Journalism runs in my family.
My youngest brother, Don Bott, has been teaching high school journalism in our hometown of Stockton, California, for a long time. He’s a superb teacher, as evidenced by his receipt in 2002 of the National High School Journalism Teacher of the Year award (the award is co-sponsored by the Columbia Scholastic Press Association, the Poynter Institute for Media Studies and The Wall Street Journal Classroom Edition). Later this week, he’s taking a group of his students to Phoenix for the annual convention of the Journalism Education Association, where he’ll receive the 2009 Diversity Award.
But I think he’s most proud of a profile written by a former student who is now the online editor of his hometown paper; the profile was published in today’s Stockton Record. Here’s a sample:
"He wants us to reach out to people who we’d never thought to before," said Arianna Perez, 16. "He wants us to see what their story is, to bring out what’s under the surface."
Chelsea Collura, 15, said Bott pushes students to explore Stagg’s vast diversity, making their reporting more reflective of the campus.
"We have students from all over," Collura said. "We get better stories when we explore."
Take, for example, the cover story in the edition scheduled for release Friday. It’s about how the recession is impacting students on campus.
Bott said most of Stagg’s students don’t think about how their peers are being affected when parents have no money to put food on the table or make ends meet.

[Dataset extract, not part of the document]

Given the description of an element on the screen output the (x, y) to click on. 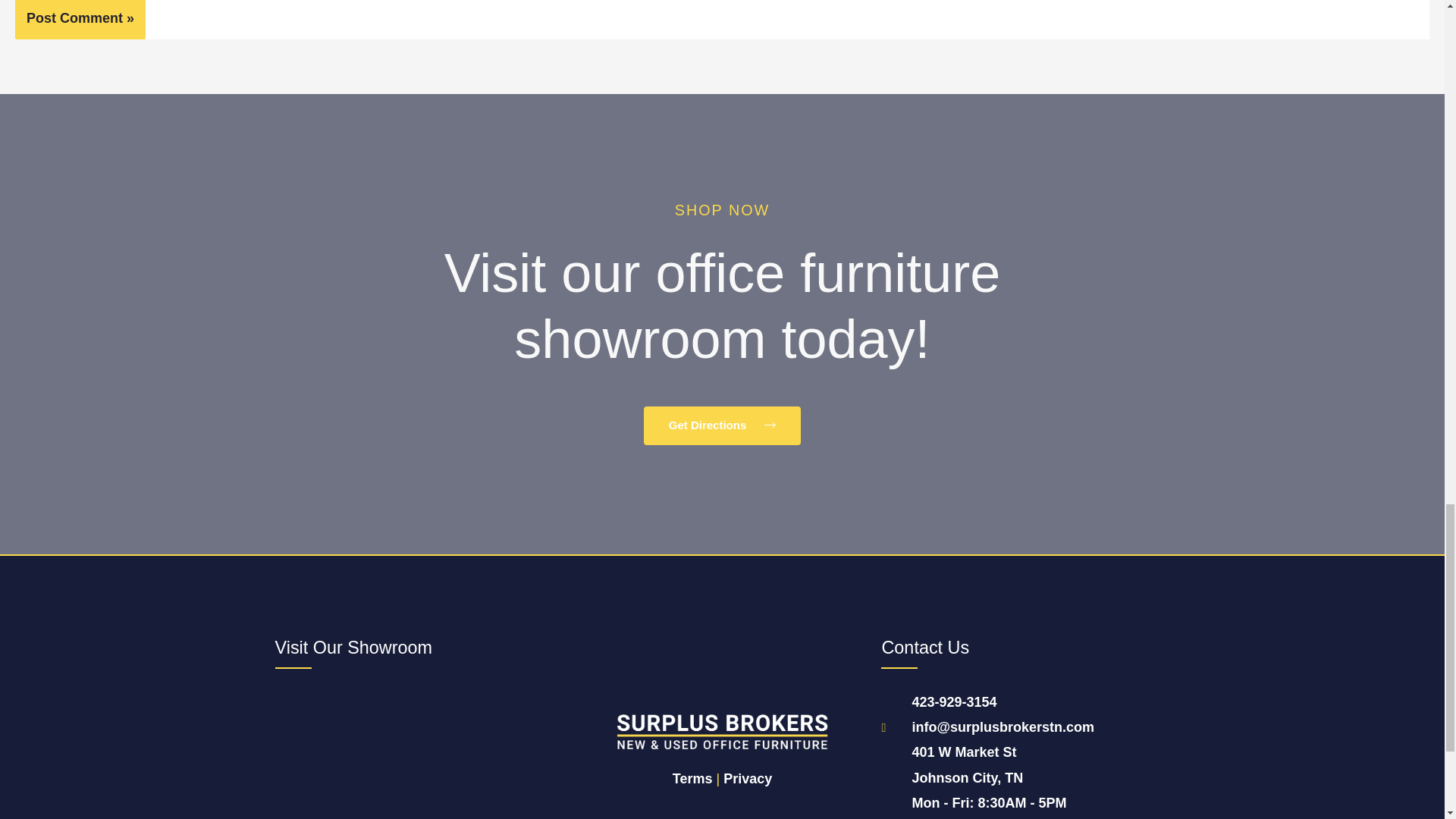
Terms (692, 778)
Get Directions (722, 425)
Privacy (747, 778)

He encouraged his journalism students to reach out to that population of the campus.
This isn’t new. His students often tackle niche populations on the campus of 1,800, while reporting the big-picture stories.
"You can’t just do the same things all the time," said Samantha Espinoza, 17. "You have to change it up."
At Stagg, it’s not uncommon to have 10 or more nationalities and ethnic backgrounds in one room at any given time.
The students get it.
"We come from different backgrounds and we come from different cultures," said Lissette Rodriguez, 16. "We are able to see our school through different eyes."
And Bott helps them see potential in themselves they wouldn’t otherwise.
Nicely done, little brother. We’re all proud of you.